El Congreso Nacional, presidido por Tomás Zambrano, volvió a violentar los procedimientos legislativos para favorecer a la empresa privada. Durante la sesión del martes, 1 de septiembre, a través de una moción de reconsideración presentada por el diputado nacionalista Carlos Ledezma, se aprobó incluir a las empresas Tigo y Claro en la amnistía de sanciones económicas o multas con Comisión Nacional de Telecomunicaciones (CONATEL).

Las empresas de telefonía móvil Tigo y Claro, en la sesión del 19 de agosto de 2026, habían sido excluidas de la amnistía de multas, intereses moratorios, recargos y otras sanciones económicas acumuladas entre 2014 y 2024 en CONATEL.

El diputado de Libertad y Refundación (Libre), Fabricio Sandoval, denuncia como un acto de corrupción la moción de reconsideración presentada por el diputado Carlos Ledezma para incluir a Tigo y Claro en la amnistía.

Sandoval, diputado que presentó la moción para excluir a Tigo y Claro de la amnistía, cuestiona el procedimiento utilizado y señala que no había quórum ni votos suficientes para aprobar la modificación: “las mociones de reconsideración se hacen cuando estamos discutiendo un proyecto o se hacen cuando está aprobándose el acta; él presentó eso para modificar el artículo 1 para que Claro y Tigo se le dé una amnistía, el procedimiento es totalmente viciado y además no habían votos, es un acto de corrupción, de deslealtad al pueblo hondureño”.

La exdiputada del Congreso Nacional, Doris Gutiérrez, señala la falta de transparencia en la lectura y aprobación de la moción de reconsideración que busca incluir a Tigo y Claro en la amnistía con CONATEL.

Gutiérrez pide retomar la votación electrónica para garantizar claridad sobre quiénes votan y cuántos lo hacen a favor o en contra.

“Y por lo que vimos en el video, solamente una bancada estaba presente en ese momento. Entonces, todo esto le da visos de ilegalidad a las a las situaciones que se aprueban en este Congreso Nacional”, apunta la exdiputada Gutiérrez.
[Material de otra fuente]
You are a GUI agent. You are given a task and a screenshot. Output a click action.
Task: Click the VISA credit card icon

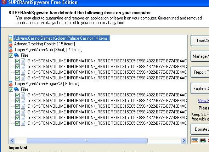click(x=194, y=140)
La abogada y exdiputada, Fátima Mena, explica que la moción de reconsideración es una herramienta legislativa que solo puede presentarse en el marco de la aprobación del acta de sesión legislativa y no permite cambiar un decreto ya aprobado por el pleno de diputados y diputadas.
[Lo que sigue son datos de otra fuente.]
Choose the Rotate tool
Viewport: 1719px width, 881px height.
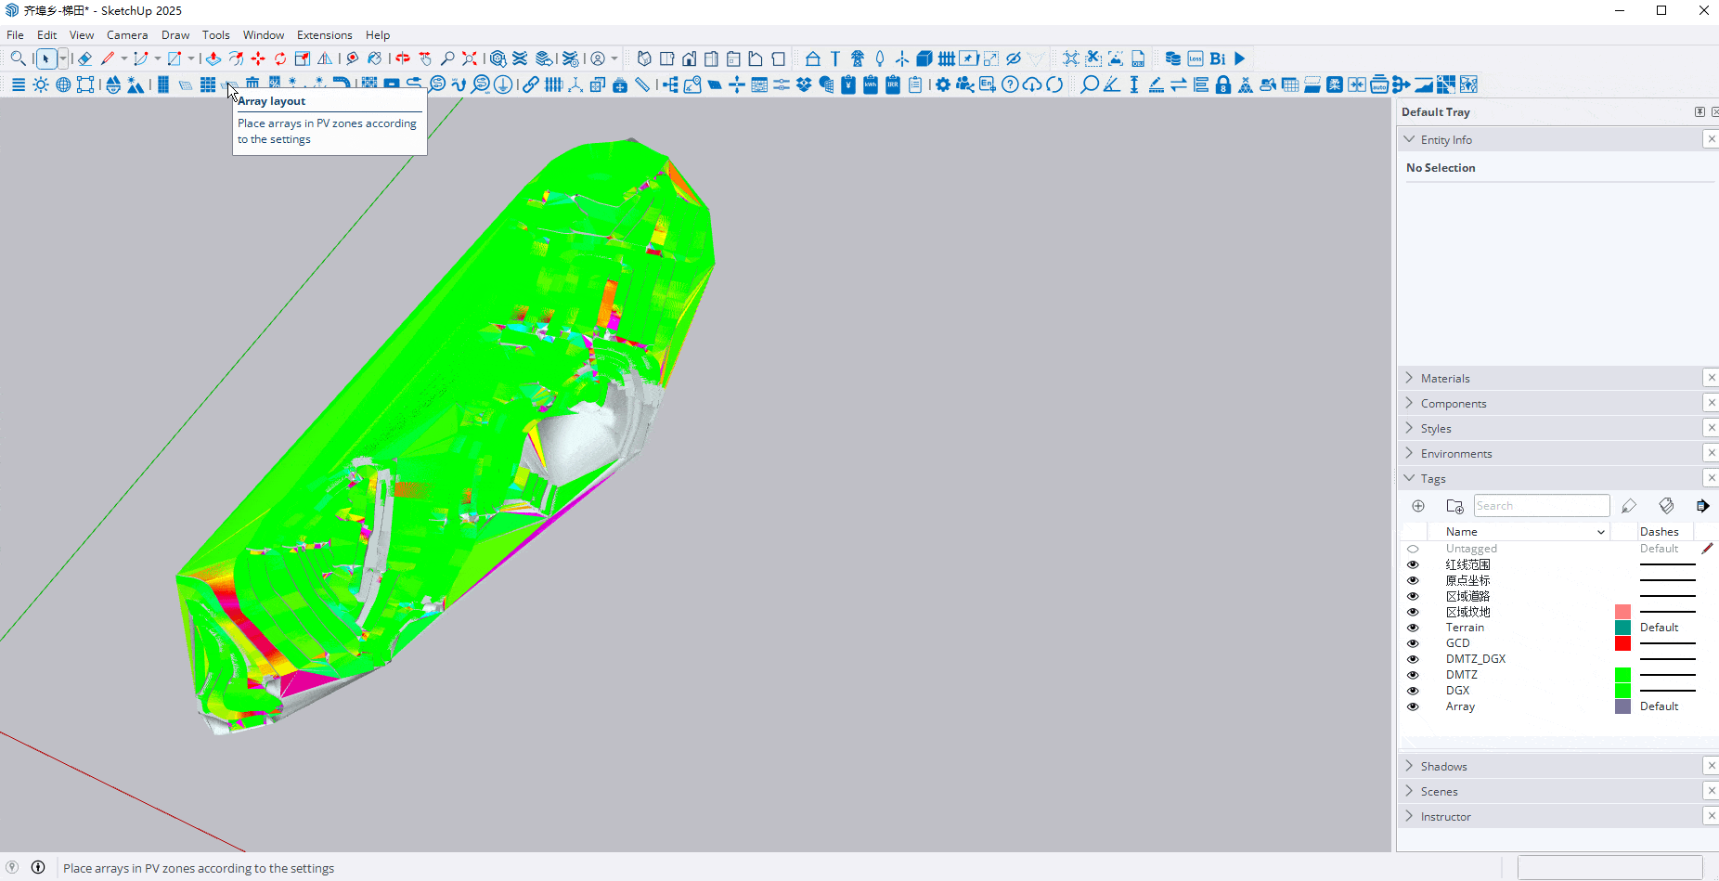[x=280, y=58]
Mena, advierte que, si la modificación para incluir a Tigo y Claro en la amnistía llega a publicarse, podría ser impugnada ante la Sala de lo Constitucional mediante una acción de inconstitucionalidad.

“Ha sido una mala práctica histórica que hemos tenido a través de los congresos en el en abuso de la figura de la moción de reconsideración, claramente ha sido una violación al procedimiento que establece la Constitución”, opina Mena. No es la primera vez que el Congreso Nacional, a cargo de Tomás Zambrano, recurre a una moción de reconsideración para modificar una ley ya aprobada, en junio pasado, apenas días después de aprobar la Ley de Protección al Sector Agroindustrial, diputados presentaron una reconsideración para ampliar su alcance a otros sectores.